Valeria Carranza '09 (left) and wife Lauren Carranza, during a 2019 tour of the College Farm.

Valeria Carranza '09 (left) and wife Lauren Carranza, during a 2019 tour of the College Farm.

Trustee Valeria Carranza ’09 sparks positive change in home state

by MaryAlice Bitts-Jackson

You never know just where and when inspiration might strike. For Valeria Carranza ’09, it was an annual Alumni Weekend event that paved the way toward impactful legislation that helps create a more sustainable world.

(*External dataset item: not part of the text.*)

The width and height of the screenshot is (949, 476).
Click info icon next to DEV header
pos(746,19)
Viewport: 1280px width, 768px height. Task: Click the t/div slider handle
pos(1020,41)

Carranza’s family came to America in the 1980s to flee civil war in their native El Salvador. The first in her family to graduate from high school, she attended Dickinson on a full-tuition Posse Foundation scholarship and went on to forge a career in public service, beginning with a White House internship. Having served as executive director of the Congressional Hispanic Caucus and as legislative director for the first formerly undocumented Member of Congress, Carranza has drafted and advanced legislation supporting racial justice, public education, immigration policy, LGBTQ+ rights, voter rights and anti-bullying initiatives. 

A year and a half ago, Carranza took an Alumni Weekend tour of Dickinson's College Farm to learn about the growing number of sustainable-agriculture operations and projects underway there. She’d been speaking with farmers in her local community about ways they might minimize food waste and reduce the negative effects of farming on the environment, and the College Farm’s zero-waste approach inspired her to partner with local farmers to draft a zoning amendment that would provide farmers in her home, Montgomery County, Maryland, with new options for mulching and composting on their land.

Prior to this, only 20% of the material that Montgomery County farmers composted on their land could have been brought in from outside sources. The amendment allows for 50% of the material composed on a Montgomery County farm to be brought in and composted onsite, reducing regional waste.

Carranza currently serves as chief of staff to Councilmember Evan Glass, Montgomery County Council, and as a Dickinson trustee. Speaking during a recent Board of Trustees meeting, Carranza recalled the ways her alma mater continues to inspire her, and the pride she derives from being a part of the college community.

“As an alum and trustee, I am proud of Dickinson's leadership in environmental sustainability and know that these innovative policies can serve as a model for communities nationwide,” she says. “With the impacts of climate change looming over us, Dickinson is positioned to change the world in sustainable ways.”